Despesas dos estados em 2017 em relação à sua receita total
(Foto: Reprodução de documento da Secretaria do Tesouro Nacional) Despesas dos
estados em 2017 em relação à sua receita total (Foto: Reprodução de documento
da Secretaria do Tesouro Nacional)
Despesas dos estados em 2017 em relação à sua receita total
(Foto: Reprodução de documento da Secretaria do Tesouro Nacional)
Aos investimentos, ainda de acordo com dados do Tesouro
Nacional, restou uma parcela de 2% a 12% do total das receitas em 2017.
O especialista em contas públicas Raul Velloso avaliou que
os investimentos estão entre os principais afetados pelo ajuste fiscal nos
estados, fruto também do alto valor gasto com servidores.
"Ninguém investe mais. É um absurdo. A infraestrutura
está em frangalhos em todos lugares. Os estados não investem nada",
declarou ele.
Relatório recente da Instituição Fiscal Independente (IFI),
ligada ao Senado Federal, mostra que, depois de avançarem entre 2008 e 2014, os
gastos dos estados com investimentos dos estados da federação recuaram nos três
últimos anos.
"Em termos de intensidade, as maiores quedas relativas
dos investimentos públicos ocorreram nos estados do Rio de Janeiro, Acre,
Espírito Santo e Amazonas. No agregado destes quatro estados o investimento
público caiu R$ 10 bilhões de 2014 a 2017", informou a IFI, em relatório.
A Instituição Fiscal Independente avaliou ainda que Minas
Gerais e Roraima estão entre os estados que apresentaram as maiores quedas
relativas nos investimentos públicos nos últimos anos.
Despesas com aposentados
O Tesouro Nacional também apresentou um detalhamento das
despesas com aposentados, em relação ao gasto total com pessoal dos estados.
De acordo com a instituição, as despesas informadas pelos
estados com servidores aposentados variaram de 1% a 62% dos gastos totais com
pessoal em 2017.
Em seis estados, esses gastos representaram 40% ou mais das
despesas totais com pessoal. São eles: Sergipe, Pernambuco, Minas Gerais, Rio
de Janeiro, São Paulo e Rio Grande do Sul. Este último tem 62% de suas despesas
com pessoal destinada aos servidores aposentados.
Composição da Despesa Bruta com Pessoal (Foto: Reprodução de
documento do Tesouro Nacional) Composição da Despesa Bruta com Pessoal (Foto:
Reprodução de documento do Tesouro Nacional)
Composição da Despesa Bruta com Pessoal (Foto: Reprodução de
documento do Tesouro Nacional)
Os números mostram que os estados com dificuldades estão
entre aqueles que mais gastam com aposentados.

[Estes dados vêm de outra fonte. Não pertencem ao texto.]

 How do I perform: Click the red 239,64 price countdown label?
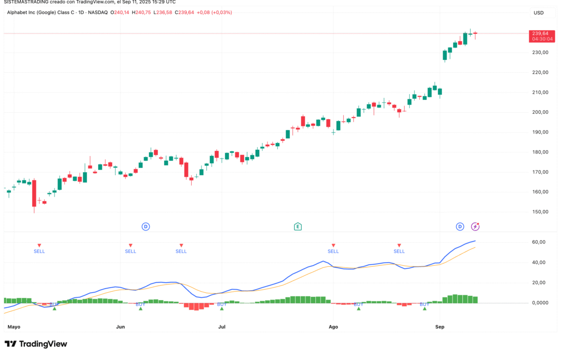click(x=542, y=36)
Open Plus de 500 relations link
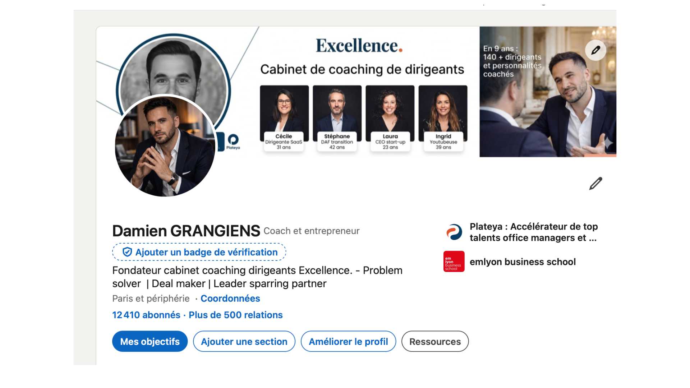The image size is (690, 388). coord(236,315)
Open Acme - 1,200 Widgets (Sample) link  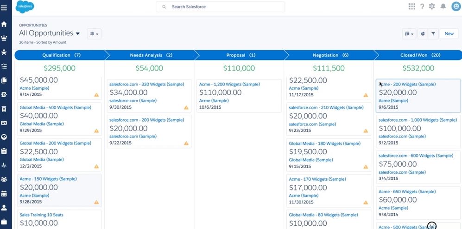click(229, 84)
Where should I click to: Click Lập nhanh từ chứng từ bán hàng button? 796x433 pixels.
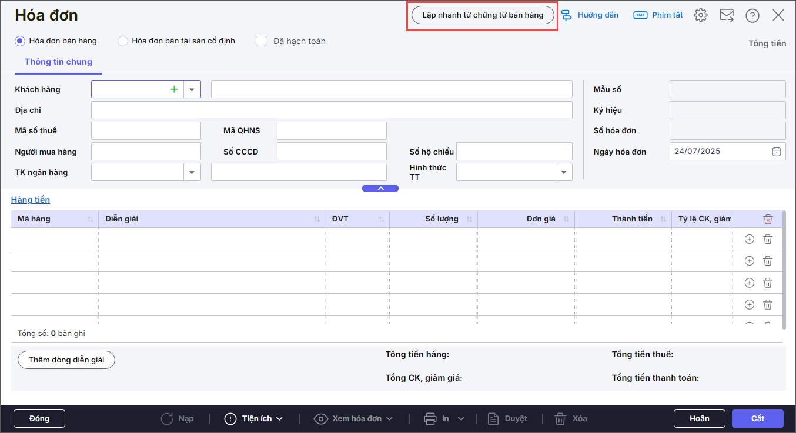coord(483,15)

O Rio de Janeiro, por exemplo, já ingressou no programa de
recuperação fiscal do governo, que autoriza uma suspensão no pagamento de sua
dívida com a União em troca de medidas de aumento de receita e corte de gastos.
O Rio Grande do Sul já entrou com o pedido e está em
tratativas com o Ministério da Fazenda. Minas Gerais também passa por
dificuldades em suas contas, mas ainda não optou pelo programa.

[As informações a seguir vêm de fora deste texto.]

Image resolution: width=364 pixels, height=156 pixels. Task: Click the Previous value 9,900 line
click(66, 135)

Para o economista Raul Velloso, uma solução para os estados
seria criar fundos de pensão para os aposentados, apartando essa despesa do
orçamento estadual. "O empregador contribui, mas não é responsável por
todo pagamento", diz.
Harmonização de regras contábeis
Atualmente, para não descumprir a Lei de Responsabilidade
Fiscal (LRF), que fixa em até 49% da receita corrente líquida o limite para
gastos com pessoal dos Executivos estaduais, alguns não contabilizam, por
exemplo, imposto de renda sobre a folha de pagamentos, e terceirizados, nesse
cálculo - metodologia considerada incorreta.

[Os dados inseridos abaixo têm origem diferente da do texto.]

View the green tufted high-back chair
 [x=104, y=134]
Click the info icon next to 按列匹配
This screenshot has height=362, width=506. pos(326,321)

Para tentar harmonizar as estatísticas, recentemente o
Tesouro Nacional assinou acordo, com os tribunais de contas dos estados, para a
chamada "harmonização contábil". A ideia é que essa padronização de
regras para os estados esteja valendo a partir de 2019.
"Sem conhecimento claro de sua situação fiscal, os
gestores não poderão qualificá-la. Não há atalhos para o processo. Sem contas
no lugar, não tem saúde, educação, assistência social (...) Não nos faltam
exemplos de como a falta de clareza sobre a situação fiscal levou à falência
dos estados", declarou a então secretária do Tesouro Nacional, Ana Paula
Vescovi, ao assinar o acordo com os TCEs, em março deste ano. Atualmente, ela é
secretária-executiva do Ministério da Fazenda.